Дождь прекратился. Подъехала мусорная машина. Мусорщики принялись выкатывать из ближайшей подворотни железные контейнеры, которые с диким грохотом заглатывала огромная цистерна.

— Дай мне это, старик, — шепнул Себастьян.

— Да ты немедленно потеряешь.

— Не потеряю. Слово джентльмена.

— Тебе некуда спрятать.

— Засуну за ошейник.

— Пусть лучше будет у меня. Я в любой момент могу тебе его показать.

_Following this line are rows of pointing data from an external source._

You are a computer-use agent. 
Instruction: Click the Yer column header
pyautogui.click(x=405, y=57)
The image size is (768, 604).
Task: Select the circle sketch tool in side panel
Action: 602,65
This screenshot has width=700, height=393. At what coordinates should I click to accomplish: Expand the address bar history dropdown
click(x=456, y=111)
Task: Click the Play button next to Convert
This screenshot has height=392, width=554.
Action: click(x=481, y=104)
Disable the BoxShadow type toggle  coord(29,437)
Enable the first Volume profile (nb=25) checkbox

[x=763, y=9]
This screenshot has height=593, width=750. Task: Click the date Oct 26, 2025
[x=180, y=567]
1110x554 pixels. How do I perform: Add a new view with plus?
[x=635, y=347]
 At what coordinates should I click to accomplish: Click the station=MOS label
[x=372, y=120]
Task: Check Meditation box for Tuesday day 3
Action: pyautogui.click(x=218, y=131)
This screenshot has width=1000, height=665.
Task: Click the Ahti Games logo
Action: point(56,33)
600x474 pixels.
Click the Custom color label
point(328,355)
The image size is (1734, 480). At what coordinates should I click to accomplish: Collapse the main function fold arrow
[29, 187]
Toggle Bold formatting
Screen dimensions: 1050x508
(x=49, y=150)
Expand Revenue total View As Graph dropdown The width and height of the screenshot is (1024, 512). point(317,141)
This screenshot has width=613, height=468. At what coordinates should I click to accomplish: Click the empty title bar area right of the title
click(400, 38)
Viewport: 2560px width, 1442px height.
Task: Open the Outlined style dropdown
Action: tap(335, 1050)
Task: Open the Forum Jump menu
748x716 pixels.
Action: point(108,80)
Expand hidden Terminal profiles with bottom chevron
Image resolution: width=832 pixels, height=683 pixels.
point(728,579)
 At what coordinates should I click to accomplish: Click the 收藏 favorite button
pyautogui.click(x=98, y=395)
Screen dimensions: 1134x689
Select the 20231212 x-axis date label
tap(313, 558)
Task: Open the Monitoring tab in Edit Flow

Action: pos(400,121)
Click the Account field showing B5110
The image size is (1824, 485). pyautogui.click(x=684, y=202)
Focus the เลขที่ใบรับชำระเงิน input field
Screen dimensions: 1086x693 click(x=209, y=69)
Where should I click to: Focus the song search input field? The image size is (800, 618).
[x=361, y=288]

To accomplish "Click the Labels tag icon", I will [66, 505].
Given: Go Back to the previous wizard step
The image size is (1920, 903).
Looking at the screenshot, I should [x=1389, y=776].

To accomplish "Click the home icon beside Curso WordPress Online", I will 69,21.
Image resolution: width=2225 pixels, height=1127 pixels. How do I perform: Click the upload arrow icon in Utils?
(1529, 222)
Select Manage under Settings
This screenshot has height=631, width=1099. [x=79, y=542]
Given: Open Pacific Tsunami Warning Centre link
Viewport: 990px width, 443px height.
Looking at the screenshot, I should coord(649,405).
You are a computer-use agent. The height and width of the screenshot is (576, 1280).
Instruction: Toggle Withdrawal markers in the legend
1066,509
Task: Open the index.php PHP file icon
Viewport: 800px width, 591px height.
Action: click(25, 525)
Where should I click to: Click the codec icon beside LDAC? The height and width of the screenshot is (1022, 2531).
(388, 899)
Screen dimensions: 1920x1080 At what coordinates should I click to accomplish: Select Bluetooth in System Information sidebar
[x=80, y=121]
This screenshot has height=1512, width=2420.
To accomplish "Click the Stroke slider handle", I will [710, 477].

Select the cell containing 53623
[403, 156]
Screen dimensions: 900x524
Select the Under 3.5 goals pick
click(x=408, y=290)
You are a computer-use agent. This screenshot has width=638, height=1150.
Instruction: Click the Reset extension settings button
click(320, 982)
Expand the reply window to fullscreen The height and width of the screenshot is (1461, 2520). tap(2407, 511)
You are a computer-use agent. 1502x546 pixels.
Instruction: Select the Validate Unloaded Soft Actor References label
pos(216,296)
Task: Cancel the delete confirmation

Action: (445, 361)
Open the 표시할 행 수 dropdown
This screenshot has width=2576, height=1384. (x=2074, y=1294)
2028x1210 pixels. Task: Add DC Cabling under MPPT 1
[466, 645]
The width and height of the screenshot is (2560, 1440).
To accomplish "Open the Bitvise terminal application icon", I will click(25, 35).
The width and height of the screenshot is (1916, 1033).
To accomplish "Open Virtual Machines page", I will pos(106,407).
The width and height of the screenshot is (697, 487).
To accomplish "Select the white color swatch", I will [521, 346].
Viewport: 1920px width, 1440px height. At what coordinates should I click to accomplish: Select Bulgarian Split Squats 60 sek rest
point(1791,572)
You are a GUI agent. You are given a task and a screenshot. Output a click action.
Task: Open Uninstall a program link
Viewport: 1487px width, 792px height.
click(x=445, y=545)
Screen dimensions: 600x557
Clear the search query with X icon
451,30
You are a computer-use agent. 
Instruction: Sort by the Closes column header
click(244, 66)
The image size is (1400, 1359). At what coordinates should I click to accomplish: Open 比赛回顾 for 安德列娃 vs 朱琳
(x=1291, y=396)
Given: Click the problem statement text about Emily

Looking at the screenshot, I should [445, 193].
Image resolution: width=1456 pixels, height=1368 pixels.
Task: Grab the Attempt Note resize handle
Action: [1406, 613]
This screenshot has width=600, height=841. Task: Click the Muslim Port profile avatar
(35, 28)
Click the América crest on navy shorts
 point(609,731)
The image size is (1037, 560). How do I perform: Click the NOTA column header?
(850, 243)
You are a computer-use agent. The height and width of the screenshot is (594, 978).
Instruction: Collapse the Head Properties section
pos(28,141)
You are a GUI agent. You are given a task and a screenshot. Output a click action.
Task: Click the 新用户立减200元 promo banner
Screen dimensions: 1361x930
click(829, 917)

— Только не посей, старик.

— Подумаешь, драгоценность.

— Знаешь, мне пора идти. Я ведь только на минутку выскочил в киоск за газетами.

— Ну тогда пока.

— Обиделся, старик?

— Ладно, беги, не то примерзнешь к тротуару.

— Мне прийти?

— Конечно.

— Может, завтра?

— Давай завтра.

— Я тебя полюбил, старик, — сказал Себастьян и осекся. Хотел еще что-то добавить, похоже, какая-то фраза уже вертелась у него на языке, но только капелька слюны скатилась с отвисшей нижней губы. Повернулся и побежал неуклюжей трусцой в глубь улицы, огибая прохожих.

Я сразу нашел дом номер тринадцать. В подъезд все время вбегали и выбегали люди, у края тротуара дремало несколько машин. Картонные таблички с красиво вычерченными знаками указывали путь. Я попал в длинный коридор со множеством дверей. На одной виднелась надпись «Касса», на другой — «Гримерная», на третьей — «Режиссер». Я открыл дверь с загадочной табличкой «Производство». Большая комната была полна народу. Какие-то женщины ожесточенно колотили по клавишам пишущих машинок. Чернявый верзила что-то чертил на пришпиленном к стене огромном листе картона.

Я довольно долго стоял, пока ко мне не подошел худющий, почти прозрачный молодой человек с ушами, похожими на крылья летучей мыши.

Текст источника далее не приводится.